## Input for this task
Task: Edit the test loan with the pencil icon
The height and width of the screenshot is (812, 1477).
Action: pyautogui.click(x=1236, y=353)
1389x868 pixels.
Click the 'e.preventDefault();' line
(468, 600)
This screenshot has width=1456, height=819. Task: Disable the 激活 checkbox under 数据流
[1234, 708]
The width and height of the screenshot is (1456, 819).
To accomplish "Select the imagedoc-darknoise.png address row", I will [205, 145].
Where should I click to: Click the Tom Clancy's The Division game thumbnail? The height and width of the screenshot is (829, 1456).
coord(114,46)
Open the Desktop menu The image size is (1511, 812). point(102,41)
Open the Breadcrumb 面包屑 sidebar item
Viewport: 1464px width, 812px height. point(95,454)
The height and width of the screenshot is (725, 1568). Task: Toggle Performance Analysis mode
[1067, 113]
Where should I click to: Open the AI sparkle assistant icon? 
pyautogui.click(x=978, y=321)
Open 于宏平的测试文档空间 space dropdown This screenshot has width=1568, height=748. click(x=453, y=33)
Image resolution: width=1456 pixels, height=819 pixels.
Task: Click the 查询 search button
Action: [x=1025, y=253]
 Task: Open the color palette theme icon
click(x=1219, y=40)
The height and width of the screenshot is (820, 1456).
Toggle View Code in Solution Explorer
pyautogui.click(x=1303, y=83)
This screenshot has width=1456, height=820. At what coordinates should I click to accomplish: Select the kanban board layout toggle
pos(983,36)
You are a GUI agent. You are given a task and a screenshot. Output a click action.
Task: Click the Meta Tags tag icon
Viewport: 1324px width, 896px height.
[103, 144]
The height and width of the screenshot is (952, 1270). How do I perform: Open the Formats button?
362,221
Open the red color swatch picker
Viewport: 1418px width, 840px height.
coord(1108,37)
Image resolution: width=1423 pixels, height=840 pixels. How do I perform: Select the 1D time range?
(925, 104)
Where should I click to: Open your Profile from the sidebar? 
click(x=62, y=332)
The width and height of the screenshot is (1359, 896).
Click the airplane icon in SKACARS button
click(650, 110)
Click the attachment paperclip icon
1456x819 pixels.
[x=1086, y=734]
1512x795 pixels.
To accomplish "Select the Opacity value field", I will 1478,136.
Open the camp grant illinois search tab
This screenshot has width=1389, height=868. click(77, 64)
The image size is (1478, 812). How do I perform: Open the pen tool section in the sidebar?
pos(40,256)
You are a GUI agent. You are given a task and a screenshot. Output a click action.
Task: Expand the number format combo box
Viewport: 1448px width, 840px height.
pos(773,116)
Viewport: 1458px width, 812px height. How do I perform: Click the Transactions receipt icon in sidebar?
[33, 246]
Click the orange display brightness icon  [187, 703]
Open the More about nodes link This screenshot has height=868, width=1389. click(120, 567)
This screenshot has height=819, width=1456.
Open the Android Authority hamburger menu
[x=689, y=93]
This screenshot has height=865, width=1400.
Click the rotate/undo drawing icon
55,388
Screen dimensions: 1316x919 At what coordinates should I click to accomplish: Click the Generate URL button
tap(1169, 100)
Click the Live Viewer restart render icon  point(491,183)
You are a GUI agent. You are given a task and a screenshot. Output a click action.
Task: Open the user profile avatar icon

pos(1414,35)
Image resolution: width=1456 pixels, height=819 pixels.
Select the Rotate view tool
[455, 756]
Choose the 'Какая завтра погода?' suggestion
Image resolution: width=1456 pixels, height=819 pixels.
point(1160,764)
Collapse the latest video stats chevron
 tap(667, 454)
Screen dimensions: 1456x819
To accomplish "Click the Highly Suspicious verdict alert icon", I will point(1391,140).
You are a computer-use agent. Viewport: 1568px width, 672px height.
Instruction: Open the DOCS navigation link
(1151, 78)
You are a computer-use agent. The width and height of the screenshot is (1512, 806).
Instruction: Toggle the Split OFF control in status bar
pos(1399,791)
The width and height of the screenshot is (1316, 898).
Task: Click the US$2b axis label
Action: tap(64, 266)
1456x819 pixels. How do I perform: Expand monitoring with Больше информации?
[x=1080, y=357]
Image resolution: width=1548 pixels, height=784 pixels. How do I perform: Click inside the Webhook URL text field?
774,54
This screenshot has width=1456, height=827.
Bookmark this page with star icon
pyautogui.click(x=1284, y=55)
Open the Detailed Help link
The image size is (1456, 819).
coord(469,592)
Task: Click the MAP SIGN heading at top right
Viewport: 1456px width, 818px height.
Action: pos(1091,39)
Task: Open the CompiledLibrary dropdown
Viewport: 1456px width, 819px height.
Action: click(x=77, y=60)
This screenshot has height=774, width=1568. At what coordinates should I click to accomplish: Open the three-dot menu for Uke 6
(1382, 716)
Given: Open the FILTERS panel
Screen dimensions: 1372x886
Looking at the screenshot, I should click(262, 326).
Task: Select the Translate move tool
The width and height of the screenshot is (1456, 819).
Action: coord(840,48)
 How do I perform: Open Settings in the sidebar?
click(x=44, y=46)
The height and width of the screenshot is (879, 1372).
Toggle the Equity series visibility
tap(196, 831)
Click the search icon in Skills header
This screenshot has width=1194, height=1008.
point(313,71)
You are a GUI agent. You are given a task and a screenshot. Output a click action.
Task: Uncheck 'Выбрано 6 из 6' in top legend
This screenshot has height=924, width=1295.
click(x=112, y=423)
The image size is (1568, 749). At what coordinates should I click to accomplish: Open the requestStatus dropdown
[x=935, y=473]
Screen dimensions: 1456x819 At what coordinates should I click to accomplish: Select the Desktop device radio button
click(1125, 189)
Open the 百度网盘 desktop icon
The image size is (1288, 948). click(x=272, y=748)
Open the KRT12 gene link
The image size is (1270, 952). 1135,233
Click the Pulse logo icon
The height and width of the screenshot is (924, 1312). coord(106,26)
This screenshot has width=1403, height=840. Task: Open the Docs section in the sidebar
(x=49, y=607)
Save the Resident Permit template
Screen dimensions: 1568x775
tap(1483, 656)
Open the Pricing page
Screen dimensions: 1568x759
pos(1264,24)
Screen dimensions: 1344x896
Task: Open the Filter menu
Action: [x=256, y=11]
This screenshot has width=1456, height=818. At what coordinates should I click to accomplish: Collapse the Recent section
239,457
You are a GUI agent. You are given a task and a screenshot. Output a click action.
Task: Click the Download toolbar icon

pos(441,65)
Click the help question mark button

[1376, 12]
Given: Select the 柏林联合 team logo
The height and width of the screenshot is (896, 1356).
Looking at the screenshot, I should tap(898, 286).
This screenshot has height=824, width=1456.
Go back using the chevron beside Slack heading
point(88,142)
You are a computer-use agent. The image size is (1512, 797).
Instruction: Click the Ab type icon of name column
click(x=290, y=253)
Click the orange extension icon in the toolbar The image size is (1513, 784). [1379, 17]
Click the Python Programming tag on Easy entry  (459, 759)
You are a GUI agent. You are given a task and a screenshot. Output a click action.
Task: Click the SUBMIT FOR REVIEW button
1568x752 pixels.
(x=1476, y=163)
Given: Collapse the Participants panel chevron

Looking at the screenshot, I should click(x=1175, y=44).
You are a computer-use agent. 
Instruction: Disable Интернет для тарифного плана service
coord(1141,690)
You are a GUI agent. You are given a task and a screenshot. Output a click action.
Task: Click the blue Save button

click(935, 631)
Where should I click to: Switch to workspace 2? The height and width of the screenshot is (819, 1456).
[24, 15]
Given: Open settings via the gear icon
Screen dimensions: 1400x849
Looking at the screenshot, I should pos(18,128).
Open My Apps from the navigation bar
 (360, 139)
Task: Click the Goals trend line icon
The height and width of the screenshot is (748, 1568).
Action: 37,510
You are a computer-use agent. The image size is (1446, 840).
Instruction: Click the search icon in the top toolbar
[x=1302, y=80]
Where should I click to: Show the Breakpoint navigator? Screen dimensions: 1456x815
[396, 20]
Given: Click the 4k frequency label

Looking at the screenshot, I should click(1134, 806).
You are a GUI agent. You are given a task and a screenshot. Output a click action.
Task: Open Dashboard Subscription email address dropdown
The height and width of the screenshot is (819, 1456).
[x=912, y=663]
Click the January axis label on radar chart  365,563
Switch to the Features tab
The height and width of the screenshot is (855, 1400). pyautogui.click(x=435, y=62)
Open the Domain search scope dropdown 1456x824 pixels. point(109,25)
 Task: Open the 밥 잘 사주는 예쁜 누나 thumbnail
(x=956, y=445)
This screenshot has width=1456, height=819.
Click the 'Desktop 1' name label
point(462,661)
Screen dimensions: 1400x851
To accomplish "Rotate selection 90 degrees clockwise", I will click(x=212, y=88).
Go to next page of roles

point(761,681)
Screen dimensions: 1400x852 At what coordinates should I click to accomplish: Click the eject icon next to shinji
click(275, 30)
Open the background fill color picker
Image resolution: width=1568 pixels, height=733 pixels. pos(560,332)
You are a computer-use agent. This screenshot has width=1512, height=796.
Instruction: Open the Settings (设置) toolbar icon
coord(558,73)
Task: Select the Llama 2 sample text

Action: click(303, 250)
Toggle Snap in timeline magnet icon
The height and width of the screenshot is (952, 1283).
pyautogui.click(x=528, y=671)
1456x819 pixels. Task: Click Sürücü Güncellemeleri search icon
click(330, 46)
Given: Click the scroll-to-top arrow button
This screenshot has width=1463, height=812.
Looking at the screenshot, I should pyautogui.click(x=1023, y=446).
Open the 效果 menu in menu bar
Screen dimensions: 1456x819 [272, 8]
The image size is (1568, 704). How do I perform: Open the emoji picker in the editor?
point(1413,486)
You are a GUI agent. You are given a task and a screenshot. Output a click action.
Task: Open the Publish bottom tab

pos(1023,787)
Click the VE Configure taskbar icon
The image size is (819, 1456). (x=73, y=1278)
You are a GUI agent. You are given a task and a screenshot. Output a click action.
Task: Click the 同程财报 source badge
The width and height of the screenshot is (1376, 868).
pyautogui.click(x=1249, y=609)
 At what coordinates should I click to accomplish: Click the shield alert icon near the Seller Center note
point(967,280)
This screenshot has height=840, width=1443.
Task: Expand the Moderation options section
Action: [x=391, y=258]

## Your goal
Taking the entries above, print exactly the lines starting at the line with "Open the Pricing page" and ending at the line with "Given: Select the 柏林联合 team logo", both included.

## Answer below
Open the Pricing page
Screen dimensions: 1568x759
pos(1264,24)
Screen dimensions: 1344x896
Task: Open the Filter menu
Action: [x=256, y=11]
This screenshot has width=1456, height=818. At what coordinates should I click to accomplish: Collapse the Recent section
239,457
You are a GUI agent. You are given a task and a screenshot. Output a click action.
Task: Click the Download toolbar icon

pos(441,65)
Click the help question mark button

[1376, 12]
Given: Select the 柏林联合 team logo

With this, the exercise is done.